Silhouette Cameo

The Silhouette Cameo is an electronic cutting machine perfect for the avid craftsman. It is a sleek looking white & silver unit, approximately 53cm long, less than 3kg heavy & shaped like a triangular prism. It can cut paper, cardstock, vinyl, heat transfer material, fabric & more up to 12×12 inches for most media, but for lined media the maximum length is 10 feet. It is also capable of drawing on your papers & cardstocks.

The machine’s RRP is $299.99 & for this you get everything you need including Silhouette Studio software, 51 designs, a cutting mat, power cable, USB cable, cutting tool/blade & $10 gift card to be used in the Silhouette online store.

Setting up the machine is easy. There are clear instructions about removing packaging materials on & in the machine, & once this is done it is ready to use, just plug it in & push the power button. You can use either a regular cutting blade, a fabric cutting blade or a pen (either your own if you buy the pen holder tool or one of the Silhouette pens which can be purchased in packs). Whatever tool you use, they are all inserted into the same small black cylinder on the left hand side of the machine, under the external flap which is easily lifted up to open.

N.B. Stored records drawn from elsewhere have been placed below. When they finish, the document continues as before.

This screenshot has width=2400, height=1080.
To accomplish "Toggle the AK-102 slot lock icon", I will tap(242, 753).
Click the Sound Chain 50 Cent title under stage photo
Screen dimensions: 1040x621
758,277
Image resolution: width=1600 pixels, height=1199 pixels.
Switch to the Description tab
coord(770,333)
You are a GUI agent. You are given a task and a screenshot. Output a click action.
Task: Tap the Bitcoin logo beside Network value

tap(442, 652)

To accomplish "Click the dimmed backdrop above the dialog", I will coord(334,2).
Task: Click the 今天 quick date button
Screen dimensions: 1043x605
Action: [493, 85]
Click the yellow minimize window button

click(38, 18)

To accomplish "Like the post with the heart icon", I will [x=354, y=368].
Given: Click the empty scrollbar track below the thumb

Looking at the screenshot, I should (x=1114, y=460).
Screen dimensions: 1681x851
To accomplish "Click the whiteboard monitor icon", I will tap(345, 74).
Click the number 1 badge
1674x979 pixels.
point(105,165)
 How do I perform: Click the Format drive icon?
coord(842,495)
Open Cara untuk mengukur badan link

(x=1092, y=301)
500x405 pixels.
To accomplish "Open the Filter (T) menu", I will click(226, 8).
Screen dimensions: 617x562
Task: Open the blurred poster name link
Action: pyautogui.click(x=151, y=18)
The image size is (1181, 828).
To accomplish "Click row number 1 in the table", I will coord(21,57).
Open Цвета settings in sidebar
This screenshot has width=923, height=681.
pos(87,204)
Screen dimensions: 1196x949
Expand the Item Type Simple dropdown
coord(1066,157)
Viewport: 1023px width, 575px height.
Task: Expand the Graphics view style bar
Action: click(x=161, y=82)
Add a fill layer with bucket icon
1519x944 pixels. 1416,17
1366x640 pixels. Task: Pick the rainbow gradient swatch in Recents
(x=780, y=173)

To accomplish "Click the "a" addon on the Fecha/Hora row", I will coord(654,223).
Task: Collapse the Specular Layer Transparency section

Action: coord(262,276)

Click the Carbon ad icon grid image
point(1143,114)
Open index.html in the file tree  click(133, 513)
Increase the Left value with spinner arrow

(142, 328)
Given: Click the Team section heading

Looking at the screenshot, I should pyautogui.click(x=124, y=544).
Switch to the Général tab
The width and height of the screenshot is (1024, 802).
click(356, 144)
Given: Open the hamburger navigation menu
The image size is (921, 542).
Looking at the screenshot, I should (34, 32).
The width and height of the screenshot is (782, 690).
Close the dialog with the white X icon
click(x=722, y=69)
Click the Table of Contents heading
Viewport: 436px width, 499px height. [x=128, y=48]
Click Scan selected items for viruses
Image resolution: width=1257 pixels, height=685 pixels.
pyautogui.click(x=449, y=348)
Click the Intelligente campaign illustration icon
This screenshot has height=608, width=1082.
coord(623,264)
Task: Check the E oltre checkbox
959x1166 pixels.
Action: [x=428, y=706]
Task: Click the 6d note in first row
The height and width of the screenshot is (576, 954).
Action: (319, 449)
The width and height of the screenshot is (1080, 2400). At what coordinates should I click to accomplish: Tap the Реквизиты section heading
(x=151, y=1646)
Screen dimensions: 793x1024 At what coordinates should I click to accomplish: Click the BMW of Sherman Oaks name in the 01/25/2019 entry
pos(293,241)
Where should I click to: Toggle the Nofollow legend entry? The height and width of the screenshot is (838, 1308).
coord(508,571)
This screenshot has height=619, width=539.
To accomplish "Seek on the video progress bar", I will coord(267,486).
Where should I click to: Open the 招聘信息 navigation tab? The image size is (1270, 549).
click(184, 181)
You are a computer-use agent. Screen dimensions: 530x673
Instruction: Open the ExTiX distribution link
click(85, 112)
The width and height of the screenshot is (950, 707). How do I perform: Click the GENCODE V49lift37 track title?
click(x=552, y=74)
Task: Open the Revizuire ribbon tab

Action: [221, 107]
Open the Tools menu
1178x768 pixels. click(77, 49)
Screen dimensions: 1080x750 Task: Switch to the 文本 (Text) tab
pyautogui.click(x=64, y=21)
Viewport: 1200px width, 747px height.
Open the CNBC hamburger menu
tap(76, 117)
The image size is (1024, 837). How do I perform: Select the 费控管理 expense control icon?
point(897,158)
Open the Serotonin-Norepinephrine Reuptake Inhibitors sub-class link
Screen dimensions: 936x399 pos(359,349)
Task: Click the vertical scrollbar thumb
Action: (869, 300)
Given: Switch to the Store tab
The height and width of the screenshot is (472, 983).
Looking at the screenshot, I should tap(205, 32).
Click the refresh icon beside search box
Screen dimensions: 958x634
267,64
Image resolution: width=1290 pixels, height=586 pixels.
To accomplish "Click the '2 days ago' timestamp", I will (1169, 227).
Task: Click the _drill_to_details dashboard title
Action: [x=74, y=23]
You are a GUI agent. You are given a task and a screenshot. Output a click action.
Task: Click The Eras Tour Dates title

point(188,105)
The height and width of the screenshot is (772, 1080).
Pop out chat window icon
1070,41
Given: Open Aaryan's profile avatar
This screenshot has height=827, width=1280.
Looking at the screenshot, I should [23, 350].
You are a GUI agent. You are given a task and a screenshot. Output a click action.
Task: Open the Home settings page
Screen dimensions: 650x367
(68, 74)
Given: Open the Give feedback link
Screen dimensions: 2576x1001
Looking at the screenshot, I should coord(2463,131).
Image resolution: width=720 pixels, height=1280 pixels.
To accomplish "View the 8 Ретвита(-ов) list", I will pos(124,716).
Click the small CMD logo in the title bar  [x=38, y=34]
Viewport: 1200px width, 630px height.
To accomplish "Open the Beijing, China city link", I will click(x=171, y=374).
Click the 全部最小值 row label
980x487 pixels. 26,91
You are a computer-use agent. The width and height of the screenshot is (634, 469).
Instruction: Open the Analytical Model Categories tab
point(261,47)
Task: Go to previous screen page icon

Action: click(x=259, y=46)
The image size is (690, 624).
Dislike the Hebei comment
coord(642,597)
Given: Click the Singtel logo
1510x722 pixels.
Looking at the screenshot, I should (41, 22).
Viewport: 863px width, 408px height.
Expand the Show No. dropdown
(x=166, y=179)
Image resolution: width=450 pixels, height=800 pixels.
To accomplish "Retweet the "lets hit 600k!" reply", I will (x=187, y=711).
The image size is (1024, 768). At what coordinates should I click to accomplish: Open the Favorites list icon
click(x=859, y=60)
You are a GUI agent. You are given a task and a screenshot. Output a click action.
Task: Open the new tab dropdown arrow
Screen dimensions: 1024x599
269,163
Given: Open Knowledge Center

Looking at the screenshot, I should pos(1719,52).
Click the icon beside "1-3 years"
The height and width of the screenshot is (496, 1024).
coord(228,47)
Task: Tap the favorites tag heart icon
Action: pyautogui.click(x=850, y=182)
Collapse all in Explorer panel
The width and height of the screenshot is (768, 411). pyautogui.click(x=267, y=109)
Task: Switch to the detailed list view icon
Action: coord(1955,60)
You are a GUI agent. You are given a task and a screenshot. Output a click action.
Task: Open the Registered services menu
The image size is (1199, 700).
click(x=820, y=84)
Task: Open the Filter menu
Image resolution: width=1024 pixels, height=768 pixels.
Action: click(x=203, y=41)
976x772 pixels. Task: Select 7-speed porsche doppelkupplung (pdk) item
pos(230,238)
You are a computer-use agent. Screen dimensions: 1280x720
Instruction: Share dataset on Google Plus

For cutting tools you need to set them to a specific depth first before locking them in place (more on that later) but for pens you just need to pop them in & turn the little blue handle on the cylinder to the right to secure.

To prepare your computer (the software works on both Mac & Windows), simply insert the disc included & follow the prompts. Once the program is installed you are ready to go! Plug your computer into your Cameo using the USB cord included then pick a design from your library (the icon that looks like an open book on the left hand side of the program). Double click & it will appear on the page. Then you can size it & position as you wish. If you’re not using 12×12 inch paper, you can change the dimensions on the right hand side of the screen (other options include A4 & A5).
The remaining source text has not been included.